Rating Art
Every time I finish a book, I log it on Goodreads, give it a star count, and write a brief review. I do it (like I said yesterday) because those reviews make a difference to the author. I have a personal policy of not rating something if it will be below three stars. In those cases, I would just log the book and move on.
I read something that made me think about this whole system of rating and reviewing art. It’s so subjective. There are plenty of books that I can admire, quality-wise, that I didn’t enjoy, and other books that will never win major awards that I thought were brilliant.

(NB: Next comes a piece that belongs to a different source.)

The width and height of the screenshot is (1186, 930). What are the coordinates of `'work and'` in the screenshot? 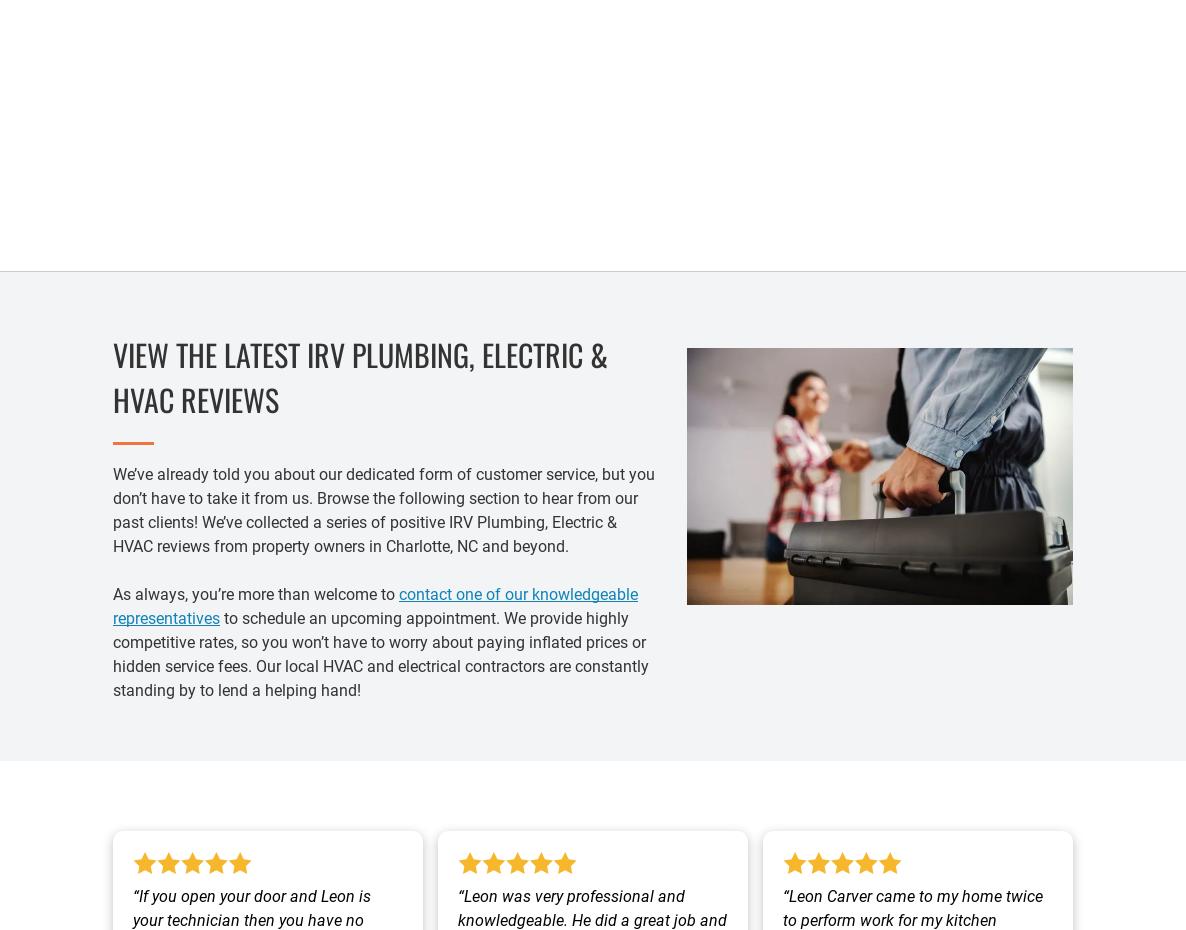 It's located at (966, 148).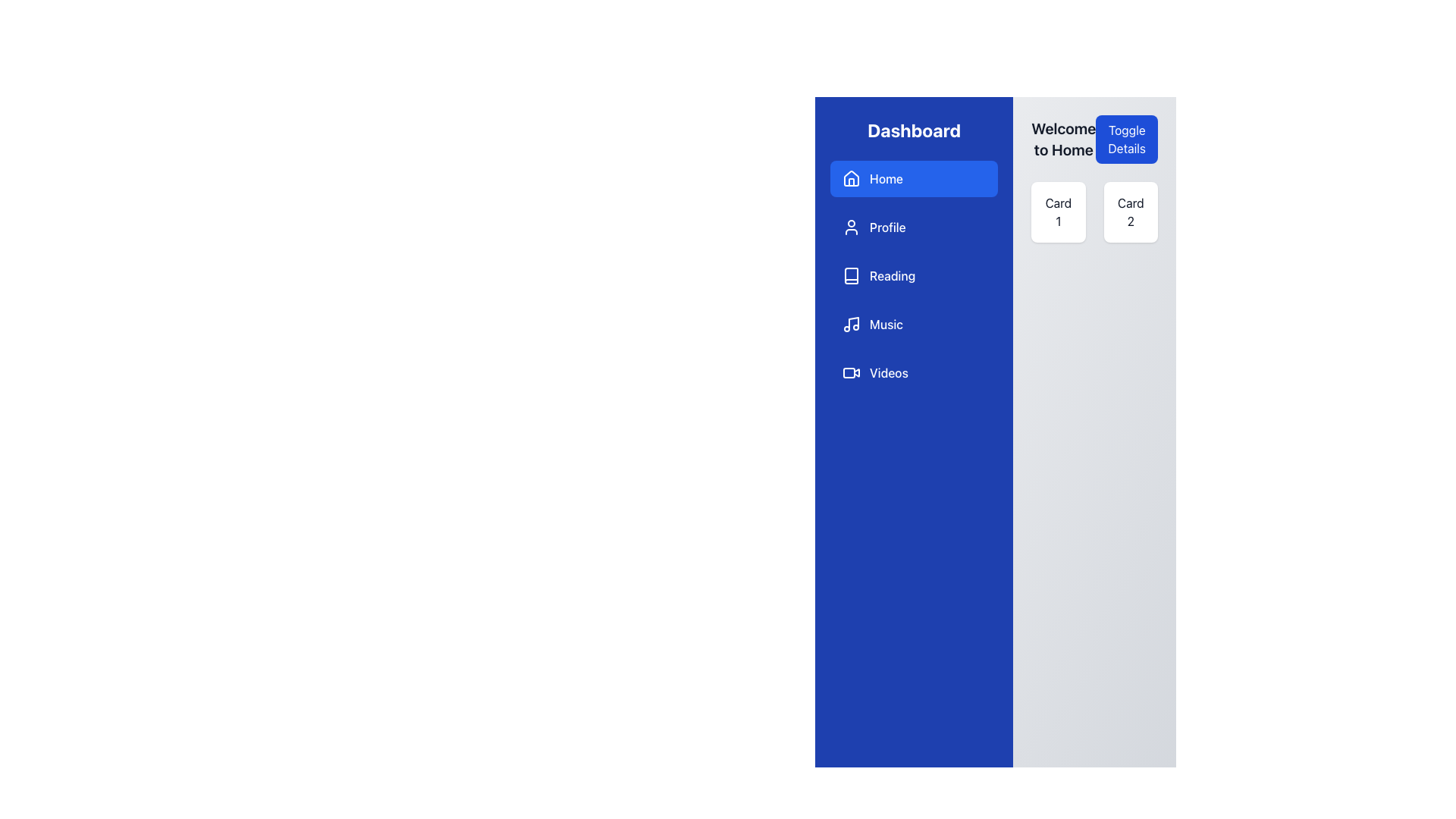 This screenshot has height=819, width=1456. What do you see at coordinates (854, 322) in the screenshot?
I see `the vertical line of the music icon in the left panel menu, which is black and positioned between the 'Reading' and 'Videos' items` at bounding box center [854, 322].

She asks why our impulse is to immediately decide how much we like it vs. let it sit, unrated. She writes: “I’ve been trying to stop doing this—giving a work of art an immediate thumbs up or thumbs down, like I’m rating a mop on Amazon. But the habit seems to spring from my subconscious: watch movie, submit verdict. This is how I’ve been trained to respond.”
And because my four-star read is different from your four-star read, and how I would rate something ties into how I was feeling at the moment while I read the book, so many of those stars are completely useless in using to decide how you may feel about a piece. She writes: “The aggregate star ratings on Letterboxd presume to communicate something standardized, but in fact they give cover to chaos … Book ratings on Goodreads raise the same questions.”
These are all great questions. I don’t have answers, and I am going to keep writing those tiny reviews because I know (as an author) that they matter to authors. They help with book sales or making the decision to check out a book from the library. I could write the little review without the stars, but would that review hold as much weight without the star anchor to immediately give context to the words below it? Unsure. But this made me think. A lot.







1 comment
I really liked when John Green went the other direction and did The Anthropocene Reviewed.